#### [YOUR INSTRUCTIONS]
Retype the part of the entries that opens with the line containing "Where should I click to: Click" and closes with the line containing "[x=245, y=46]", and leave the pictures out of your answer.
====== MATERIAL SUPPLIED ======
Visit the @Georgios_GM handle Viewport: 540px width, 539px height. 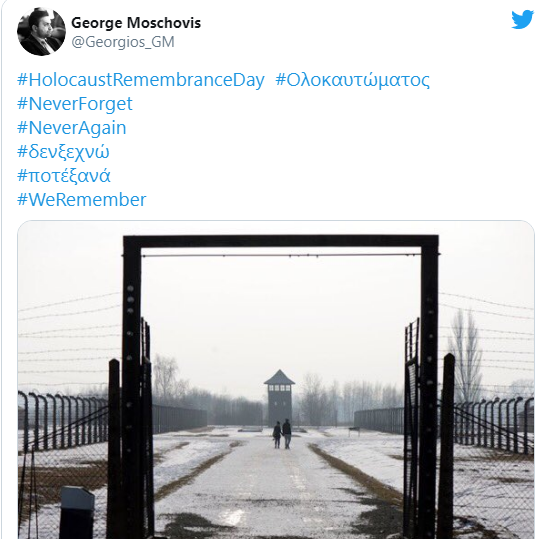123,42
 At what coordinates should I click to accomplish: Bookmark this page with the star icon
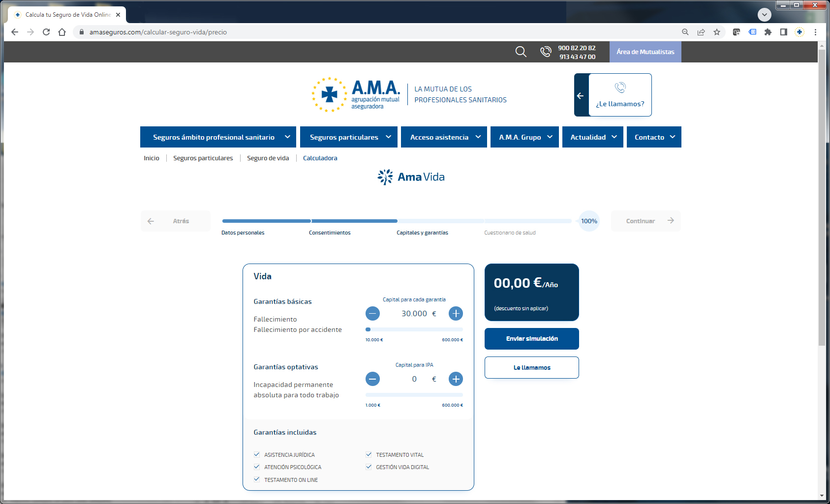click(717, 32)
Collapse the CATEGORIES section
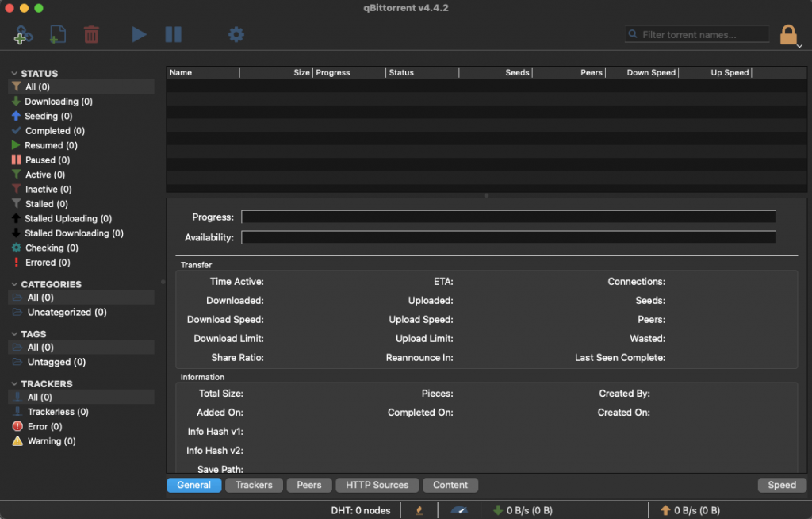The width and height of the screenshot is (812, 519). 14,284
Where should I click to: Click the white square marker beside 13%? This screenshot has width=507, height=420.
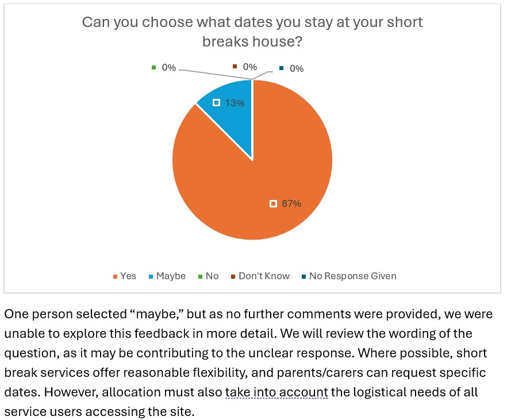217,103
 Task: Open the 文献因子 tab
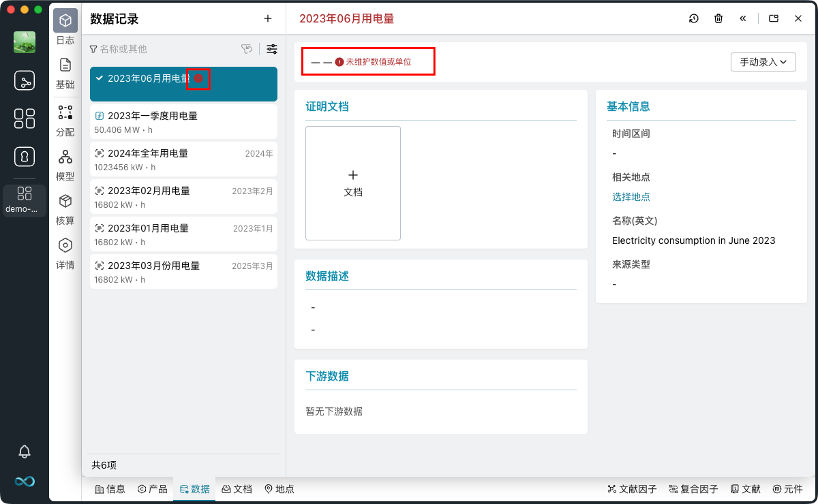coord(632,489)
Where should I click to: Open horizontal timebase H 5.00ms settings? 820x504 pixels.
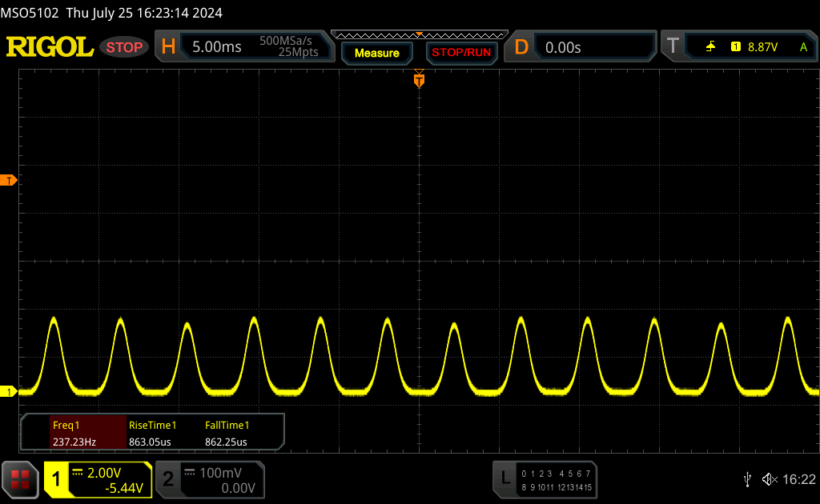[x=245, y=46]
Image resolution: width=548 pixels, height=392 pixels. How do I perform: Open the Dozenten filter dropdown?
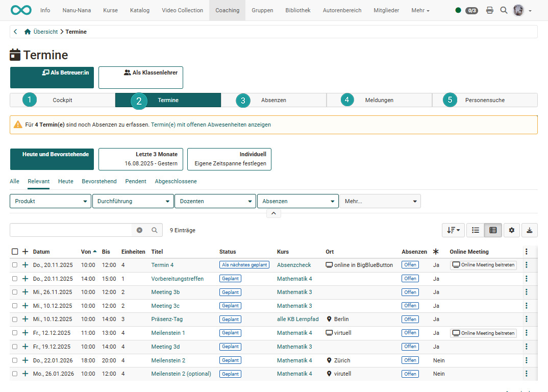(215, 201)
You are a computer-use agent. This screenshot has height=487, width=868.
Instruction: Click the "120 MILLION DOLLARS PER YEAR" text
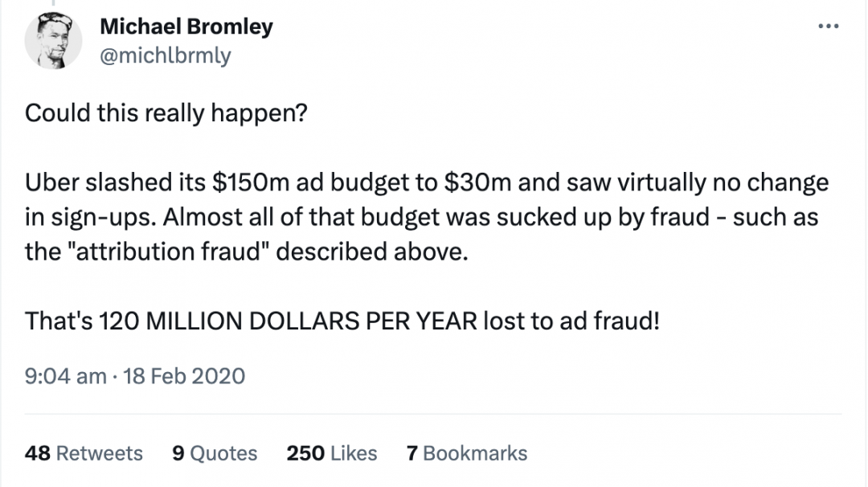pos(288,321)
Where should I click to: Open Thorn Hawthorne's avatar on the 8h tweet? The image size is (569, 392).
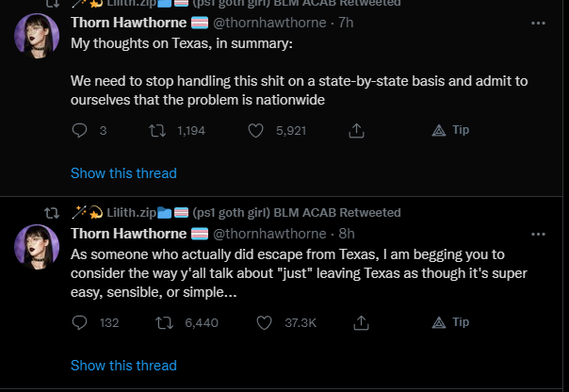[37, 247]
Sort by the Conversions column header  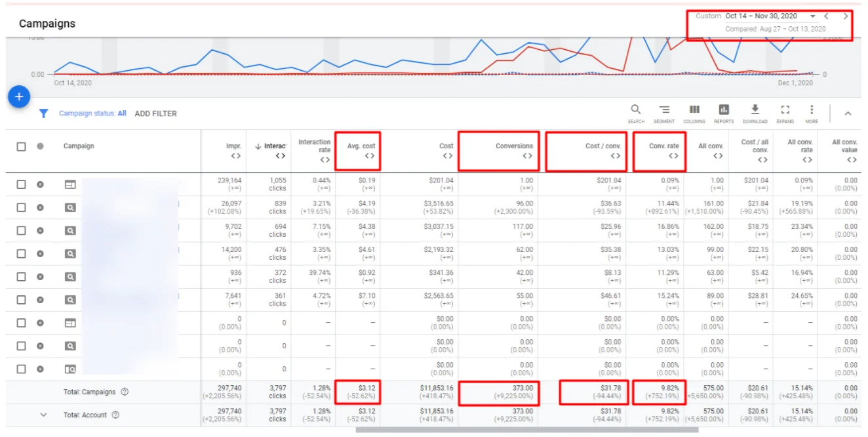click(x=514, y=146)
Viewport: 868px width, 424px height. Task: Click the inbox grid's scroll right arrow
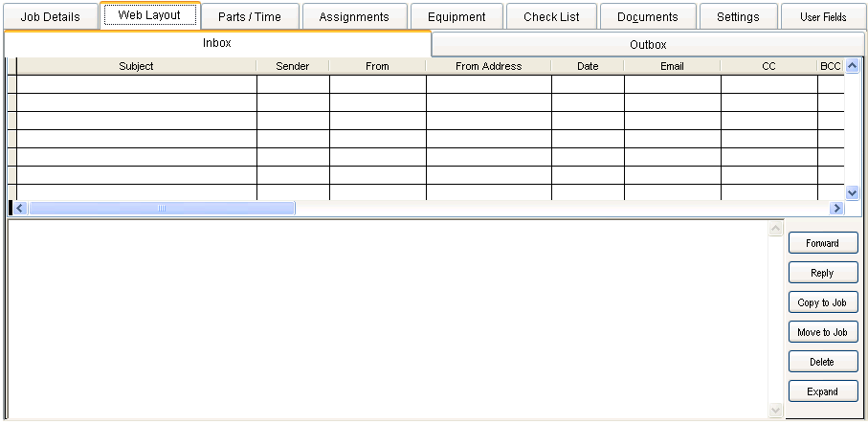coord(837,208)

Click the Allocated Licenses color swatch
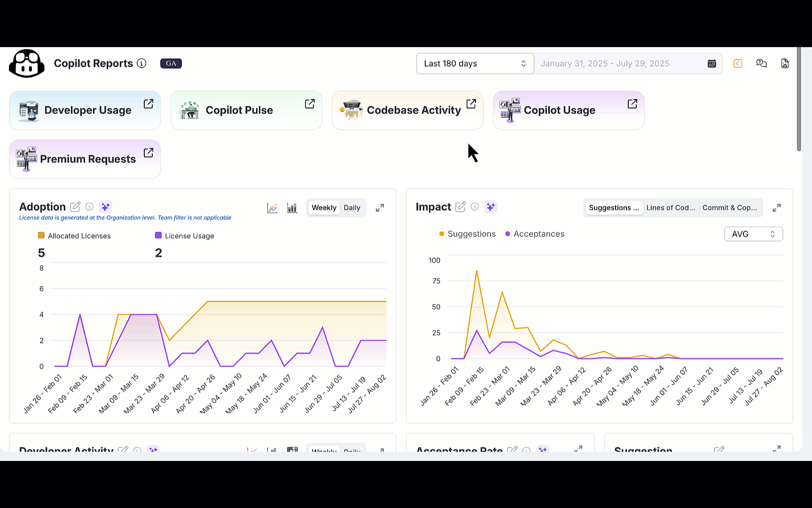(x=41, y=236)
======
#### [SOLUTION TO THIS TASK]
Where should I click to: Click the white square marker beside 13%? This screenshot has width=507, height=420.
217,103
 Task: Open the 文献因子 tab
coord(632,489)
Where should I click to: Open horizontal timebase H 5.00ms settings? 820x504 pixels.
[x=245, y=46]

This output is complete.